Re: [Bacula-users] Bacula Setup for 300 clients & 20 Servers

2009-04-23 07:52:54
Subject: Re: [Bacula-users] Bacula Setup for 300 clients & 20 Servers
From: Justin Williams <rjustinwilliams AT gmail DOT com>
To: Bacula-users AT lists.sourceforge DOT net
Date: Thu, 23 Apr 2009 07:48:34 -0400
Oops; forgot to reply all...

I set up, for my web server, after a pretty disastrous outage a couple months ago, a bacula system where, from home, I have a mac laptop open up a vpn tunnel to the server, and then use that tunnel to back up the entire server. Not as big a job as it sounds, as it's pretty small time, but, the tunnel works very well for me. Matter of fact, given the way I have things set up at home, between firewalls and other fun things, tunneling (either by ssh or by vpn) was the only way I had to be able to get my backups easily.

My setup is exceptionally bush league, at the moment:
Virtual private server running vpn and bacula-fd
mac laptop (old g3 pismo) running vpn client and bacula-dir/sd/fd
External USB hard drive (20G).

That said, it works, and it works well, even with that low level of equipment.
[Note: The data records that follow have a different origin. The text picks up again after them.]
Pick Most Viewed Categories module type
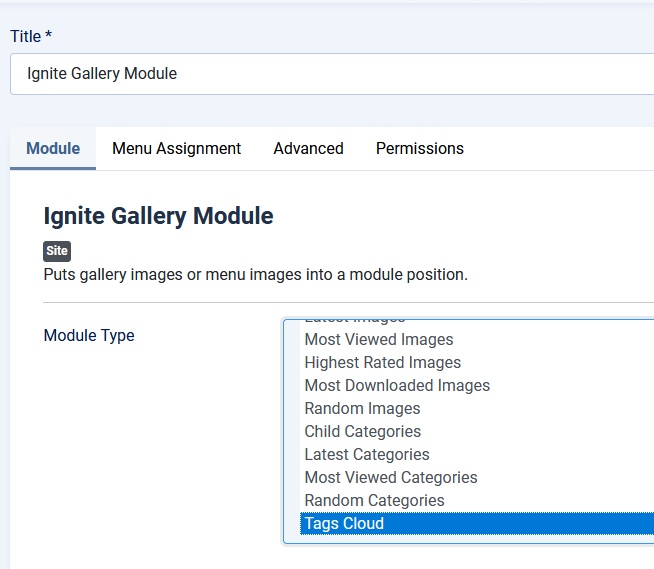 click(x=391, y=478)
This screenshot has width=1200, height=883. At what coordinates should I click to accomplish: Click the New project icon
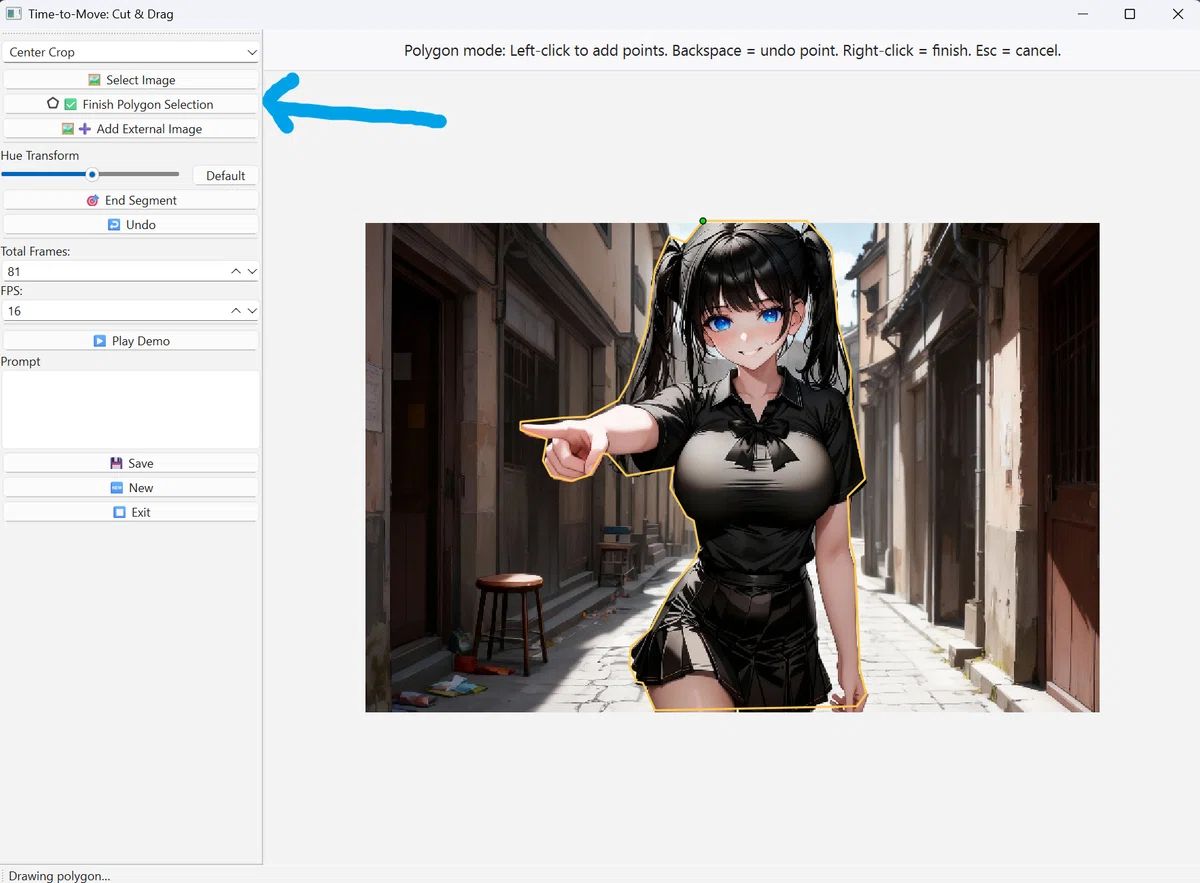tap(117, 488)
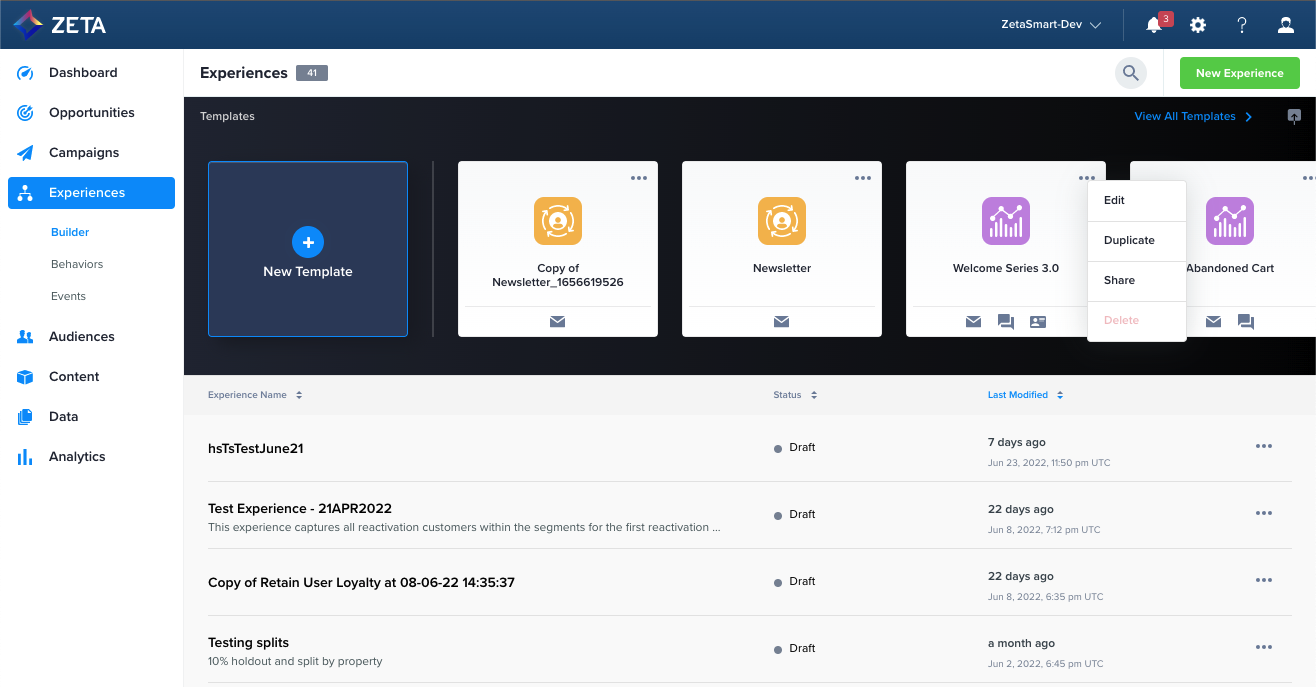Open row options for hsTsTestJune21
This screenshot has width=1316, height=687.
pyautogui.click(x=1264, y=446)
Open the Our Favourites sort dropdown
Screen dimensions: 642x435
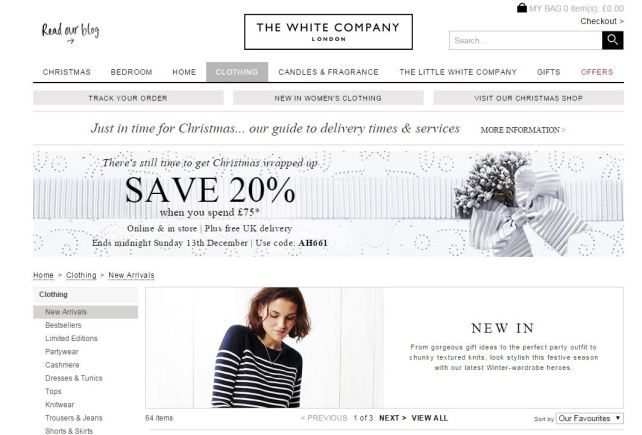point(590,418)
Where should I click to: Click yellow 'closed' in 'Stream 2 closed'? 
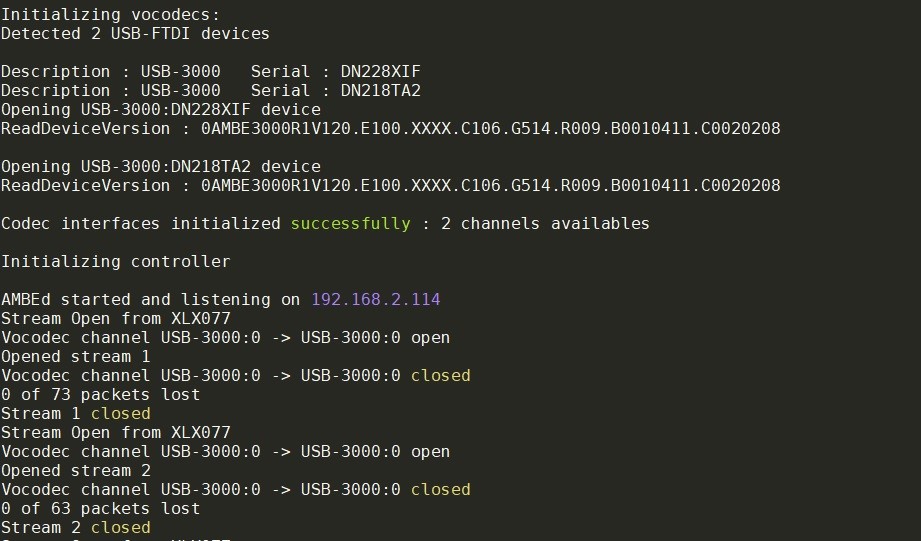pos(121,527)
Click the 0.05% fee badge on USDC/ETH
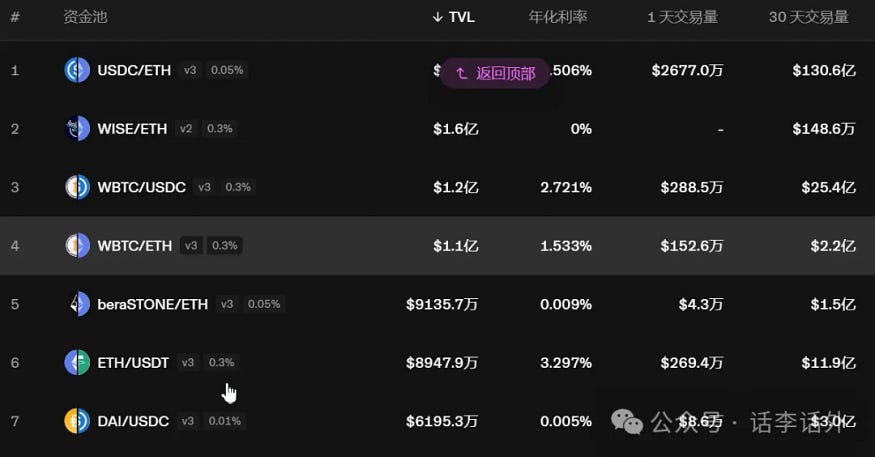The image size is (875, 457). tap(227, 70)
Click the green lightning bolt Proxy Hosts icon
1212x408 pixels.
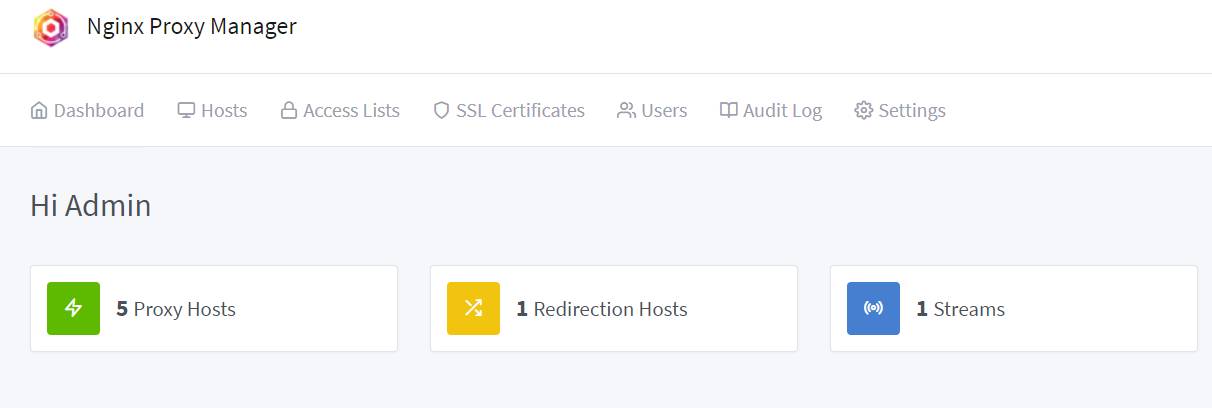click(73, 309)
Every night, I get an incremental backup., and I am comfortable that I can, even if something happened to my fruitbook, take the hard drive and recover my data at any time. The initial backup was a couple of gigs; after that, a couple of megs a night comes across. At this point, I'm now even considering offering that solution to some folks in my neighborhood who worry about data loss, too. Eventually, upgrading it to a solution for schools, etc. in the area seems like a really good idea. The really nice thing being, once you set it up right, you pretty well can just let it run and let it notify you of problems that you'll need to fix.

Put a real server-class system together, on a network with real bandwidth, and you have an exceptionally powerful system.

The inital backup is going to suck up a lot of time and bandwidth. I'd recommend, while you're doing your planning, that you back up in groups, to get things started. I.e. get all your local users, first. Then, once their full backup is done, start the remote users, etc. I suspect, if you're going to be dealing with that many, you might even break it down into sectors (local accounting, local graphics guys, local web guys, etc.).

If you're going to be tweaking the user filesets a lot, initially, I'd make a suggestion. I recently learned about the IgnoreFilesetChanges notion, which might come in really handy for you as you tweak different users' backup filesets - that way, you don't automatically perform a full backup every time you tweak (you can still perform that, if you want, but it isn't automatic).